### The task:
Where a line below includes the word "Grand", copy that line.

═══

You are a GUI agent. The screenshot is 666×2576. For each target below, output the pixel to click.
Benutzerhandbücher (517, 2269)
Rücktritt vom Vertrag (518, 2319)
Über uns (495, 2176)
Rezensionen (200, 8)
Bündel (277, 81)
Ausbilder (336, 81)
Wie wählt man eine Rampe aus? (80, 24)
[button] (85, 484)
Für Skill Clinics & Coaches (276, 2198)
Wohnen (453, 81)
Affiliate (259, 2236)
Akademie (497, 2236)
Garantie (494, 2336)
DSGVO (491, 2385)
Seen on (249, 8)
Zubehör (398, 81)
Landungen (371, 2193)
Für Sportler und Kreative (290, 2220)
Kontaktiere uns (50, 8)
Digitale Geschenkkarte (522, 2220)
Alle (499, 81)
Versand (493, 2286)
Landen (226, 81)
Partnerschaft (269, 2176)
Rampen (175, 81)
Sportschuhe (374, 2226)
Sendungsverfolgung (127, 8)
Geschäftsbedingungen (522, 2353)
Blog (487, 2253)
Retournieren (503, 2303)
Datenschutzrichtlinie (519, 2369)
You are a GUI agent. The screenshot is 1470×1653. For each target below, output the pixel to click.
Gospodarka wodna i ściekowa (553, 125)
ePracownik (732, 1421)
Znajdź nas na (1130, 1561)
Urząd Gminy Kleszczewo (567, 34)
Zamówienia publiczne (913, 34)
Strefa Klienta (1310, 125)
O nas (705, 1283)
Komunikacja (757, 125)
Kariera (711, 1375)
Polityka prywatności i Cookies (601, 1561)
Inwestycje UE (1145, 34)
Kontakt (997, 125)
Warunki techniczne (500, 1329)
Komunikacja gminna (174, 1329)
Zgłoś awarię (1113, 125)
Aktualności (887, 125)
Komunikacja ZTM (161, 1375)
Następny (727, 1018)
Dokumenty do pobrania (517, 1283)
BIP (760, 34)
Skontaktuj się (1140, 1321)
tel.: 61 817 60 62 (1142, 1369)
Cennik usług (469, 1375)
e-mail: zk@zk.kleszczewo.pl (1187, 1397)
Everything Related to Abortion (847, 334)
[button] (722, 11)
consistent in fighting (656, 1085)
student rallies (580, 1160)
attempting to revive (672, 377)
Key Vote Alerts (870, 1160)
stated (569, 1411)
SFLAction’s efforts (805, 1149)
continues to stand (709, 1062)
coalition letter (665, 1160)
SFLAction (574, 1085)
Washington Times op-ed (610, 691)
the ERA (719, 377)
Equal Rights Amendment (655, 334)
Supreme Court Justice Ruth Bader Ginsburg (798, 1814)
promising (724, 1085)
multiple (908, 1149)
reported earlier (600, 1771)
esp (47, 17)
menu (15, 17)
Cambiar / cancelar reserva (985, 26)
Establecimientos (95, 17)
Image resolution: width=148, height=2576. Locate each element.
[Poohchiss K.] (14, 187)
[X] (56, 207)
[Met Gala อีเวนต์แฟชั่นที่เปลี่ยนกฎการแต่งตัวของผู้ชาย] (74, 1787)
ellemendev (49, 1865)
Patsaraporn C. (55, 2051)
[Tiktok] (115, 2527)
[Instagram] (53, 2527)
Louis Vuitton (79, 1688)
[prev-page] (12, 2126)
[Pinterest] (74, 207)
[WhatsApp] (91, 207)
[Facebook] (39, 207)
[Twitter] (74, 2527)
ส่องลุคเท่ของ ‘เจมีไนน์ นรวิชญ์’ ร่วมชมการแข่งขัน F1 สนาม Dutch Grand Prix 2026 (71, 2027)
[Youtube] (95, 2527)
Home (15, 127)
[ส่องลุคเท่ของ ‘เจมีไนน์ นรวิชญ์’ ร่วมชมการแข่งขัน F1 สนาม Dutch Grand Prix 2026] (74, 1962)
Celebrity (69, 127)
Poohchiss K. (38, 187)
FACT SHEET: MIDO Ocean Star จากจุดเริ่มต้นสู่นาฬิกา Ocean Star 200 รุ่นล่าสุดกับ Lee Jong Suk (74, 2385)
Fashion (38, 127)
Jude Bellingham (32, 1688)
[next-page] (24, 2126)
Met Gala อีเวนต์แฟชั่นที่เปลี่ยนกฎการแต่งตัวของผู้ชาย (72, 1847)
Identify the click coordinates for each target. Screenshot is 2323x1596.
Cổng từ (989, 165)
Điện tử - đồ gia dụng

═══

### Final answer:
ส่องลุคเท่ของ ‘เจมีไนน์ นรวิชญ์’ ร่วมชมการแข่งขัน F1 สนาม Dutch Grand Prix 2026 (71, 2027)
[ส่องลุคเท่ของ ‘เจมีไนน์ นรวิชญ์’ ร่วมชมการแข่งขัน F1 สนาม Dutch Grand Prix 2026] (74, 1962)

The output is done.